Stand Up Against Bill C-21

The federal government’s Bill C-21 unfairly targets Canada’s licensed firearm owners, including hunters, farmers, and competitive shooters.

The list of prohibited models includes millions of firearms used for hunting and recreational purposes by Canadians. Bill C-21 is focused on the wrong firearms and on people who pose no threat to public safety.

We urge you to ACT NOW by contacting your Member of Parliament and letting them know that you strongly oppose Bill C-21.

Meet Your MP in Person or Call them on the Phone

We urge you to contact your Member of Parliament and set up a meeting to discuss why you oppose Bill C-21. If you cannot set up an in-person meeting, we urge you to speak with them directly over the phone.

When you meet with or call your MP, we suggest the following talking points:


  • Bill C-21 is a misguided attempt to address crime involving firearms.
  • The Bill targets licensed firearms owners who are unlikely to commit crimes.
  • Licensed firearm owners are scrutinized daily by the RCMP.
  • Many firearms listed in Bill C-21 are used by hunters, farmers, and competitive shooters, and are unlikely to be used in the commission of crimes.
  • Gun violence is committed by criminals who don’t follow the rules. More rules won’t change that.
  • Most of the firearms used to commit crimes in Canada are smuggled from the United States.
  • Government should be focused on catching criminals and foiling smugglers.
Send your MP a Letter

If you cannot meet with your Member of Parliament in person or call them, writing a letter on behalf of a cause is an effective way to show your support or opposition. Search for your local MP, and their contact information includes an email and a physical mailing address. You do not need to put postage on a letter sent through the mail to your MP.
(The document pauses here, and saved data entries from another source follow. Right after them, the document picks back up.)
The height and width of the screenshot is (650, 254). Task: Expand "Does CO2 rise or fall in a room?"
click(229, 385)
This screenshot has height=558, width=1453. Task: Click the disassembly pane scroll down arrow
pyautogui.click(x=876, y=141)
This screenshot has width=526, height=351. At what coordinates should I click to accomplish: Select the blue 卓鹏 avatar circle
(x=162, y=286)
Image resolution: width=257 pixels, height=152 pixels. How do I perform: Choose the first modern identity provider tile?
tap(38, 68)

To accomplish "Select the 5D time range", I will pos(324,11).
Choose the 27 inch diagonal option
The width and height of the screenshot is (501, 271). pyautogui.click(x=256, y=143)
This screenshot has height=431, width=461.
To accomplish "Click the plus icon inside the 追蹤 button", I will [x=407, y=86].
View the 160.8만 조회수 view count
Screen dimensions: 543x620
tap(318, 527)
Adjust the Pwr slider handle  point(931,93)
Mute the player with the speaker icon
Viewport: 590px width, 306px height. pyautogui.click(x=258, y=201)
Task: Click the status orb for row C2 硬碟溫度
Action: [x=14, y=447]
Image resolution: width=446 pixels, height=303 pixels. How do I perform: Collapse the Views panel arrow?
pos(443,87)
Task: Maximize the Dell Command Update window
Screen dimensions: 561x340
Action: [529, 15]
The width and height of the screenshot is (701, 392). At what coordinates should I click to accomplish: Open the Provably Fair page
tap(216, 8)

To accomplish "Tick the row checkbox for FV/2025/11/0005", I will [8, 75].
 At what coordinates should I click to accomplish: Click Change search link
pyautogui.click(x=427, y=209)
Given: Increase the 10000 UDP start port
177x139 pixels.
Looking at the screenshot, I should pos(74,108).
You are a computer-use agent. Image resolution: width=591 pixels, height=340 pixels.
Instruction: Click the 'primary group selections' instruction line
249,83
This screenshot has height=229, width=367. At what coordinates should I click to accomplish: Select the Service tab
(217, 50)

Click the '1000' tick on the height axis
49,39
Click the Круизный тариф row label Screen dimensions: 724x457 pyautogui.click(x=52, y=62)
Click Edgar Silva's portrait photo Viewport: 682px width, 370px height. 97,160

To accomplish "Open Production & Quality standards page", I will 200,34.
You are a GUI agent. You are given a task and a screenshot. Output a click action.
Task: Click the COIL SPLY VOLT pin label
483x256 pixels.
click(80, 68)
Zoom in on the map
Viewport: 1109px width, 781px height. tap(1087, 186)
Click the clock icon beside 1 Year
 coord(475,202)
We urge you to write a personal letter to your MP that sticks to the facts of the issue while showing that firearms ownership matters to you, your family, and your way of life.

Sample text may include:

To the Honourable (insert name)

I am writing to you today with concerns over Bill C-21 and its amendments, which will impact my ability to own firearms, provide wild game for my family to eat, and participate in the shooting sports that I love. I am also deeply concerned about gun violence in Canada.

I am one of millions of law-abiding Canadian citizens that have been thoroughly vetted by the RCMP, and continuously screened to ensure that I do not commit a crime, so that I may hold a Possession and Acquisition License. As a PAL holder, the RCMP has determined that I am responsible and trustworthy so that I can purchase and own firearms for the purposes of hunting and/or sport shooting.

Rather than targeting the true causes of gun crime, specifically smuggling and soaring gang-related violence, the federal government has chosen to effectively ban millions of hunting and sporting rifles, and put an outright ban on the transfer of handguns. This action punishes law-abiding Canadians like me, who have committed no crime, and will waste billions of taxpayer dollars on a solution that has no hope of reducing crime.

I urge you to redirect these resources to border security to eliminate gun smuggling and effective policing to reduce gang activity, rather than unfairly targeting legal firearm owners like me.



Federal Firearms Legislation Updates

FAQ on Federal Firearms Legislation

Bill C-21 Overview

The federal government says Bill C-21 is designed to keep firearms off the streets. The bill grants municipalities power to regulate the storage and transportation of restricted weapons [handguns] by lawful owners. Canadians are legitimately concerned about increasing gun violence from gangs, but BCWF analysis finds nothing in the bill to address these concerns.
· C-21 is not “taking guns off the streets”; it’s taking them “off provincially licensed ranges.”
· C-21 is not a “gun ban” against criminals; it’s a “ban against RCMP-vetted gun owners.”
· C-21 is not making cities safer; it’s “taking police resources away from gangs and guns units” to waste energy on RCMP-vetted hunters and sport shooters.
· Why ban BB and airsoft “guns?” They are not “gateway guns.” They are toys.
Bill C-21 legislation focuses on lawful owners – who are not the problem. The bill invents excessive regulations that will not address real problems that Canada faces, e.g. violent gangs and smuggled guns.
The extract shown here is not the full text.